Supplied data below:

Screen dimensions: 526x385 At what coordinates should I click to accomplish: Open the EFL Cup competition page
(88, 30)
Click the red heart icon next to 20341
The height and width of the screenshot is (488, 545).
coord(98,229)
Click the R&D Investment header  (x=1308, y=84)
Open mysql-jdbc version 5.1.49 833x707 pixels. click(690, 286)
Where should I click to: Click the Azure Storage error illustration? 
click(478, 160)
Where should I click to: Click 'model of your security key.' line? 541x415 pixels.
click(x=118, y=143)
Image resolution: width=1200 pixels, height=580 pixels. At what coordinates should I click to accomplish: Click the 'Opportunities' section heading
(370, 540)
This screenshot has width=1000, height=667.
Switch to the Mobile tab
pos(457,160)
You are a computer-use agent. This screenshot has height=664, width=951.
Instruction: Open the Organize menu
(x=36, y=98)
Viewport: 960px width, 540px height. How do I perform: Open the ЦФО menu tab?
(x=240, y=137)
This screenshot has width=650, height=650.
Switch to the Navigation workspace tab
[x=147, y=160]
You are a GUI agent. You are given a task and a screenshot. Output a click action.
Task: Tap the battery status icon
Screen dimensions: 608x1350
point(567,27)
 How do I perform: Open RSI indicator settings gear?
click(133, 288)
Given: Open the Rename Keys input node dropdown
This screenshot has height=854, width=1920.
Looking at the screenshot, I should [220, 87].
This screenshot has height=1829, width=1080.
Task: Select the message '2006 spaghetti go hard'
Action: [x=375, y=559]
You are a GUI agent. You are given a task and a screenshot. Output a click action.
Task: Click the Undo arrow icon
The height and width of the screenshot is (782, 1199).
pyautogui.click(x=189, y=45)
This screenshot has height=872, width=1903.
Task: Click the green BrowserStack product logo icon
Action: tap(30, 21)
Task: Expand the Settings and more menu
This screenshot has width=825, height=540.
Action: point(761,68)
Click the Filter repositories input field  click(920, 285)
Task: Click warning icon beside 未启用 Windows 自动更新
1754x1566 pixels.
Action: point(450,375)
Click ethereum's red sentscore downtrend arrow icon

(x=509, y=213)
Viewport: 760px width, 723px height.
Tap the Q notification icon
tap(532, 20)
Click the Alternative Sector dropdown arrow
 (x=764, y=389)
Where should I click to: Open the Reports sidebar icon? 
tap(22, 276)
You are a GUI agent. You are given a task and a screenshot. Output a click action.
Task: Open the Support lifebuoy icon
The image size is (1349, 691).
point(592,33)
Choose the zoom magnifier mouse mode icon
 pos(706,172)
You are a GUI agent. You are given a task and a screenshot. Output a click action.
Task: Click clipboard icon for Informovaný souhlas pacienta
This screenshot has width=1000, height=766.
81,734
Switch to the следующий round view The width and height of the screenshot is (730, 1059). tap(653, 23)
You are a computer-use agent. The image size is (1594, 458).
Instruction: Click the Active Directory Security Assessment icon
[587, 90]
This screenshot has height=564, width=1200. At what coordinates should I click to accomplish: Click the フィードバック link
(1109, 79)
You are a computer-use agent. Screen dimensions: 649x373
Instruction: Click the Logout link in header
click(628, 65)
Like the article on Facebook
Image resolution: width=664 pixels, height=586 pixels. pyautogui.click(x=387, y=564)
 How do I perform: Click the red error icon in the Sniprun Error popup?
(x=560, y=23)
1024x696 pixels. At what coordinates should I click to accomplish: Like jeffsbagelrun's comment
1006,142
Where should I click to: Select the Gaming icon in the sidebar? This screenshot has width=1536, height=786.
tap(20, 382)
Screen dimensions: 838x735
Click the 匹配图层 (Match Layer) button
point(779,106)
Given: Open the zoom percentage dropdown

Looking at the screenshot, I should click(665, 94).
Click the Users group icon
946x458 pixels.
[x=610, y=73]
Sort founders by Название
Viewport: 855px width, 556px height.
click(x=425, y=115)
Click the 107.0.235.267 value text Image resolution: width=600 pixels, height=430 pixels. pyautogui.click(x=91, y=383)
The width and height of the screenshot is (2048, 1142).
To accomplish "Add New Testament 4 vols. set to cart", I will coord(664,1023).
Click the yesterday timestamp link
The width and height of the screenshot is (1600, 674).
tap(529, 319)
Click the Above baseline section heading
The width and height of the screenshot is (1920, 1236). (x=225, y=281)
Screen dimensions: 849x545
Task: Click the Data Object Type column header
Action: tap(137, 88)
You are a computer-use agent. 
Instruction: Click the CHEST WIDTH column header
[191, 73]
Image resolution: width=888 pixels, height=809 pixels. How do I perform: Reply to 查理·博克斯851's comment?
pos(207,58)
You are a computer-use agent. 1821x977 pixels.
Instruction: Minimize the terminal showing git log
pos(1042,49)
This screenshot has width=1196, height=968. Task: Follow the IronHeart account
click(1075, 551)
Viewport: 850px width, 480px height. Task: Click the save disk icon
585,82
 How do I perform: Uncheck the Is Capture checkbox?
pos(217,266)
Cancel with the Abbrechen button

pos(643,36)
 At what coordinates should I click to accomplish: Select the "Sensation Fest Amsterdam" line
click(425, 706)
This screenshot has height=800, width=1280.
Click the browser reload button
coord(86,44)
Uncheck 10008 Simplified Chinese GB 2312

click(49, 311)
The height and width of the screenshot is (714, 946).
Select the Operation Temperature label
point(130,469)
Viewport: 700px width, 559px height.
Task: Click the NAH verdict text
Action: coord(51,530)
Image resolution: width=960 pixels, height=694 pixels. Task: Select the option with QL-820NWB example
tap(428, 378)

End of Supplied data.

> Brief:
Every line above that includes the word "computer" must appear in the answer.

> Answer box:
You are a computer-use agent. This screenshot has height=664, width=951.
You are a computer-use agent. The image size is (1594, 458).
You are a computer-use agent. Screen dimensions: 649x373
You are a computer-use agent. 
You are a computer-use agent. 1821x977 pixels.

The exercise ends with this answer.